● Listed records:
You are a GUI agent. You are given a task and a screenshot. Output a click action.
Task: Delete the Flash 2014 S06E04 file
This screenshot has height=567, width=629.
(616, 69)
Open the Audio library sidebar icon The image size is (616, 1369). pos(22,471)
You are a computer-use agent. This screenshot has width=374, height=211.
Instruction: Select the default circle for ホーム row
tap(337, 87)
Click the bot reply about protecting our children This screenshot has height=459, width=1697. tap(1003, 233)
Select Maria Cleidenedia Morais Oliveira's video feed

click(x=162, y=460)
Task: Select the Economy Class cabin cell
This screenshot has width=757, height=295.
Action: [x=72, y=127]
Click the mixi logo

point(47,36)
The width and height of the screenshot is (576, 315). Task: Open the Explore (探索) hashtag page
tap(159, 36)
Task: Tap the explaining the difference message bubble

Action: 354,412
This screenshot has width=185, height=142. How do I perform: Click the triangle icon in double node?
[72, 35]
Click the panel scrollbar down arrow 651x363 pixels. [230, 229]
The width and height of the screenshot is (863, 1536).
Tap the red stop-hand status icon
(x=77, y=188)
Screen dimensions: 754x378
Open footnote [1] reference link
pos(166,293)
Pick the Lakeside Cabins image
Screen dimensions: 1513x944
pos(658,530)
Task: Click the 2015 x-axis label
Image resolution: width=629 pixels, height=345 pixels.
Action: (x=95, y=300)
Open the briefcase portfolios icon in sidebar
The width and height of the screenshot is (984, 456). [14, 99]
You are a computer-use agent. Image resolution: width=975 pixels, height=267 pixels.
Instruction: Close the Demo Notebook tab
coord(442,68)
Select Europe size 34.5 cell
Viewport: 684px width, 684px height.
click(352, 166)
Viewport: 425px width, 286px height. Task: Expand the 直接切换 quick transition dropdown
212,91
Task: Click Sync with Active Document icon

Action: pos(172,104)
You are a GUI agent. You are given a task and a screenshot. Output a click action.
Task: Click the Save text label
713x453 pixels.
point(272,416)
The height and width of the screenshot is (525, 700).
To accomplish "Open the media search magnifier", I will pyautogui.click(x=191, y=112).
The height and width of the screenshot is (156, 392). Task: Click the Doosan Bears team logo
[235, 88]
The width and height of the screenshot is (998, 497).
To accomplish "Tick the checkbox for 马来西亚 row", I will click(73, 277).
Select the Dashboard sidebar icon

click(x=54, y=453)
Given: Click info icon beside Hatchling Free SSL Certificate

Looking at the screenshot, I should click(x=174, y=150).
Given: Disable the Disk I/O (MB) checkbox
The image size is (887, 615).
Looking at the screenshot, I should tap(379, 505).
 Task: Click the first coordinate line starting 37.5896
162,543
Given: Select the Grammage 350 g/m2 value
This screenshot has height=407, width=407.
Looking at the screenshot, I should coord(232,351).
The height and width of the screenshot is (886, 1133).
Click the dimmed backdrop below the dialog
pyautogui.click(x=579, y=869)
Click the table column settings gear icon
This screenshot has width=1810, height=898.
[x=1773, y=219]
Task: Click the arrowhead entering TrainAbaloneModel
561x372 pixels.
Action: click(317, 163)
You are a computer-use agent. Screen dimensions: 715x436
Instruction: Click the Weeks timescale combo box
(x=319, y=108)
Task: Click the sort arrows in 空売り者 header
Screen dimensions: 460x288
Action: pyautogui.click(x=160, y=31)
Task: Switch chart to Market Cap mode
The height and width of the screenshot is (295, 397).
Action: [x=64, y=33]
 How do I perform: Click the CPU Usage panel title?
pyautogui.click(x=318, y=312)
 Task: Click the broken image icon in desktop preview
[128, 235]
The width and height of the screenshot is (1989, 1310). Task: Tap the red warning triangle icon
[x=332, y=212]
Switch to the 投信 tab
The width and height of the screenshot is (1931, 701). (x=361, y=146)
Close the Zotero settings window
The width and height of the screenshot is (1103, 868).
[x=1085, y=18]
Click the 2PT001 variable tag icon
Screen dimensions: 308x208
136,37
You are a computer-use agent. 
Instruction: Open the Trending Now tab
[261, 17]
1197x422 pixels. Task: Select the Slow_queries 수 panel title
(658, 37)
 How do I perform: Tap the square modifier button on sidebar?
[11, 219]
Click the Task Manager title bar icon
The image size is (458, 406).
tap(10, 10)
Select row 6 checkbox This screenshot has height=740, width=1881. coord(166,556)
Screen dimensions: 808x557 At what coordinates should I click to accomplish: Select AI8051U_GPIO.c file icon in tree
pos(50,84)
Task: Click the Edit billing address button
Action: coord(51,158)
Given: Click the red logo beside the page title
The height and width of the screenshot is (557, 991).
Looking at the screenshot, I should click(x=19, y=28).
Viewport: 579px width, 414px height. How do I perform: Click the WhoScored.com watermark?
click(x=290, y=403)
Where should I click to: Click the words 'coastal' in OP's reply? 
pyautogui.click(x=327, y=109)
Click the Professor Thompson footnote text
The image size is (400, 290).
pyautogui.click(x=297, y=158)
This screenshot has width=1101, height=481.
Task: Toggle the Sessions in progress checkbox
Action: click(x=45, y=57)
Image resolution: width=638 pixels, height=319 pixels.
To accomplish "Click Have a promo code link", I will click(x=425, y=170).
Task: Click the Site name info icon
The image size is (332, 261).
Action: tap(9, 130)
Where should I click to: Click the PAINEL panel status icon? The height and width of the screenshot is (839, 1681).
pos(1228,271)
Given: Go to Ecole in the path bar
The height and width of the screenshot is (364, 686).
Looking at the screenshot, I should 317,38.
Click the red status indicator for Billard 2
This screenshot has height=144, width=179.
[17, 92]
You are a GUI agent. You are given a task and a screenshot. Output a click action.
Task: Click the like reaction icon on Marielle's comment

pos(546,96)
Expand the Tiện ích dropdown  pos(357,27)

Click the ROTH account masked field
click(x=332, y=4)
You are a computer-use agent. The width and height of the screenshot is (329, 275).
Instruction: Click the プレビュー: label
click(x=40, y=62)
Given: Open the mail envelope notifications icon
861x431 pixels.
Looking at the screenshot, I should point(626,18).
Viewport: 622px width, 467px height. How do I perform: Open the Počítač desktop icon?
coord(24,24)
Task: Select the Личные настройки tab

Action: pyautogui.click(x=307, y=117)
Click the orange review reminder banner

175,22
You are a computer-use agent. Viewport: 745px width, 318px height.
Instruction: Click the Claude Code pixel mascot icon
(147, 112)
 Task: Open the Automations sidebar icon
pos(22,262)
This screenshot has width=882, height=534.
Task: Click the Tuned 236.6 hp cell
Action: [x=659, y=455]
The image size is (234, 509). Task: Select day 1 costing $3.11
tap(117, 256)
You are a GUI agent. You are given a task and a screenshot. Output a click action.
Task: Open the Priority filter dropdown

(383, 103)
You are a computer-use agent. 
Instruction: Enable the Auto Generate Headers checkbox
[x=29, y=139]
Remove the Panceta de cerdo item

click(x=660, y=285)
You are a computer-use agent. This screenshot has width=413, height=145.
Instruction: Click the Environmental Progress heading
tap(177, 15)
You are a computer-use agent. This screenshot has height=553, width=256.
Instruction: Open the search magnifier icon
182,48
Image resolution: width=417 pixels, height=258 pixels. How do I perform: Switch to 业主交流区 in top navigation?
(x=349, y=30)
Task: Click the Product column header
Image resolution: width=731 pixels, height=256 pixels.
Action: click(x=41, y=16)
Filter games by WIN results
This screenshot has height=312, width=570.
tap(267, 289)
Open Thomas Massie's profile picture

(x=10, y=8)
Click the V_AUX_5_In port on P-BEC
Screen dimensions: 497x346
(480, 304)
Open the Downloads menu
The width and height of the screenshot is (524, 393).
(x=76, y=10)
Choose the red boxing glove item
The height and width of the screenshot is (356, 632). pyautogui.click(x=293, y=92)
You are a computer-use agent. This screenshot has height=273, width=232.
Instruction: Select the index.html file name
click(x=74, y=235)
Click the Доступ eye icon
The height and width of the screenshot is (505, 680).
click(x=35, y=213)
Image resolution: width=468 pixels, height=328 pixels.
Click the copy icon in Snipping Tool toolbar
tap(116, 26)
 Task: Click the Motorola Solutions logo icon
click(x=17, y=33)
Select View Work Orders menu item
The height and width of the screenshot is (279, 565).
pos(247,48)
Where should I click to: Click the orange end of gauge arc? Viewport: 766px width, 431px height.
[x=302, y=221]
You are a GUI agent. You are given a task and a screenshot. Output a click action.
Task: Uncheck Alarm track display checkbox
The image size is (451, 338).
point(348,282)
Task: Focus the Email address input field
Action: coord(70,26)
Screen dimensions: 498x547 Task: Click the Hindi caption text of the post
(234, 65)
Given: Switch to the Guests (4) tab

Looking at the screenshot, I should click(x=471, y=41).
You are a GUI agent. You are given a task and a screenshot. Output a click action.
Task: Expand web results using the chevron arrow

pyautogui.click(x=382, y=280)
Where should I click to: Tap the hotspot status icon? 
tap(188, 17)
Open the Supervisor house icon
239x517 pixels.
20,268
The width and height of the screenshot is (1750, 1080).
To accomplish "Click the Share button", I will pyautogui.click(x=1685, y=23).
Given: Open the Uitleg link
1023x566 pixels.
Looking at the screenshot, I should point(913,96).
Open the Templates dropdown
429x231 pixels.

● How to complete this task: Everything from the line containing "Select View Work Orders menu item" through the line containing "Given: Open the Uitleg link" in the material above should be retyped exactly, both ends included, and nothing more.

● Answer for this exercise:
Select View Work Orders menu item
The height and width of the screenshot is (279, 565).
pos(247,48)
Where should I click to: Click the orange end of gauge arc? Viewport: 766px width, 431px height.
[x=302, y=221]
You are a GUI agent. You are given a task and a screenshot. Output a click action.
Task: Uncheck Alarm track display checkbox
The image size is (451, 338).
point(348,282)
Task: Focus the Email address input field
Action: coord(70,26)
Screen dimensions: 498x547 Task: Click the Hindi caption text of the post
(234, 65)
Given: Switch to the Guests (4) tab

Looking at the screenshot, I should click(x=471, y=41).
You are a GUI agent. You are given a task and a screenshot. Output a click action.
Task: Expand web results using the chevron arrow

pyautogui.click(x=382, y=280)
Where should I click to: Tap the hotspot status icon? 
tap(188, 17)
Open the Supervisor house icon
239x517 pixels.
20,268
The width and height of the screenshot is (1750, 1080).
To accomplish "Click the Share button", I will pyautogui.click(x=1685, y=23).
Given: Open the Uitleg link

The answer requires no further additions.